- **Task item**: Using the entries below, write out the line with "Choose the trend line drawing tool", the line with "Screen dimensions: 406x510", and every line in between, exactly as each is written.

(Beginning of Records shown)

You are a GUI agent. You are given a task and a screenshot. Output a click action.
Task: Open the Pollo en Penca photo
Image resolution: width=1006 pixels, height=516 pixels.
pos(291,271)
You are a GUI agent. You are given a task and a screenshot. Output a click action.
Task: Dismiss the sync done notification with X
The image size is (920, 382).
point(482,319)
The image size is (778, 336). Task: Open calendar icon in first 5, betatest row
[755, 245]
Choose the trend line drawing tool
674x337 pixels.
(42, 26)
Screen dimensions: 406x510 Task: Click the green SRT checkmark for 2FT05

(End of Records shown)
(Beginning of Records shown)

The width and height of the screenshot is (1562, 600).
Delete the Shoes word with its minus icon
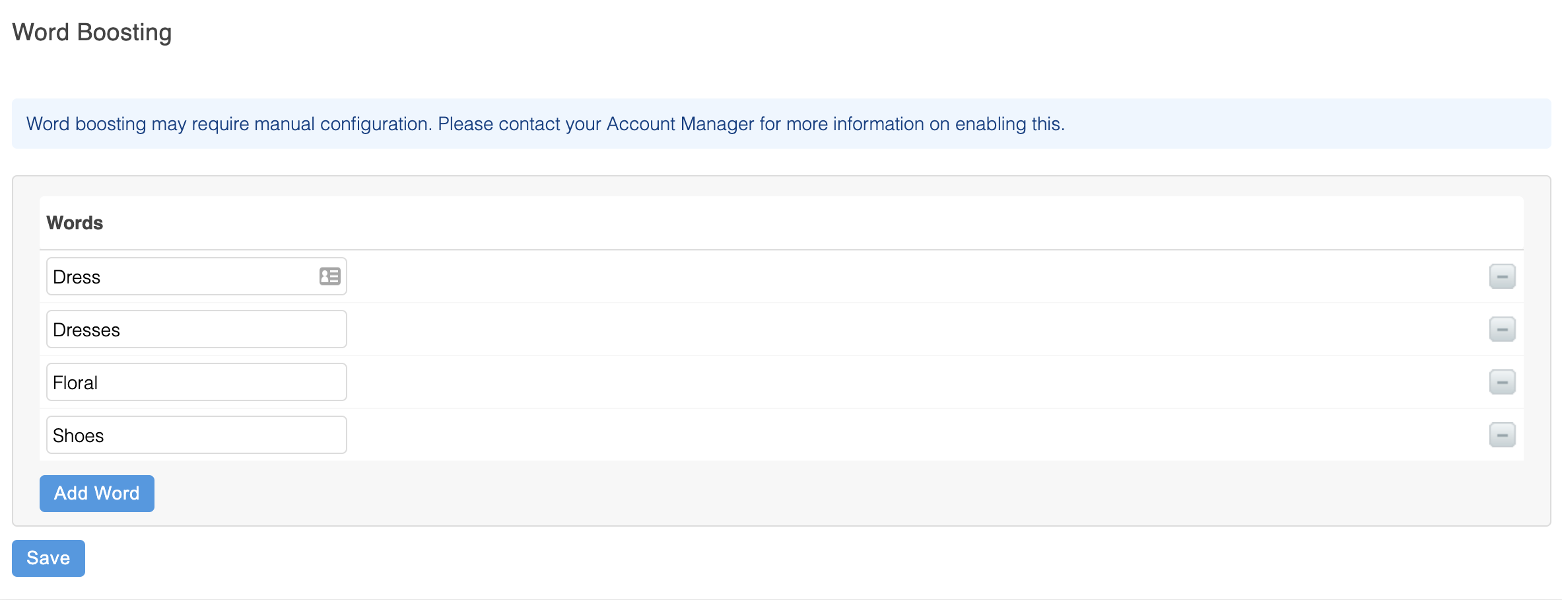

(End of Records shown)

- **Task output**:
Choose the trend line drawing tool
674x337 pixels.
(42, 26)
Screen dimensions: 406x510 Task: Click the green SRT checkmark for 2FT05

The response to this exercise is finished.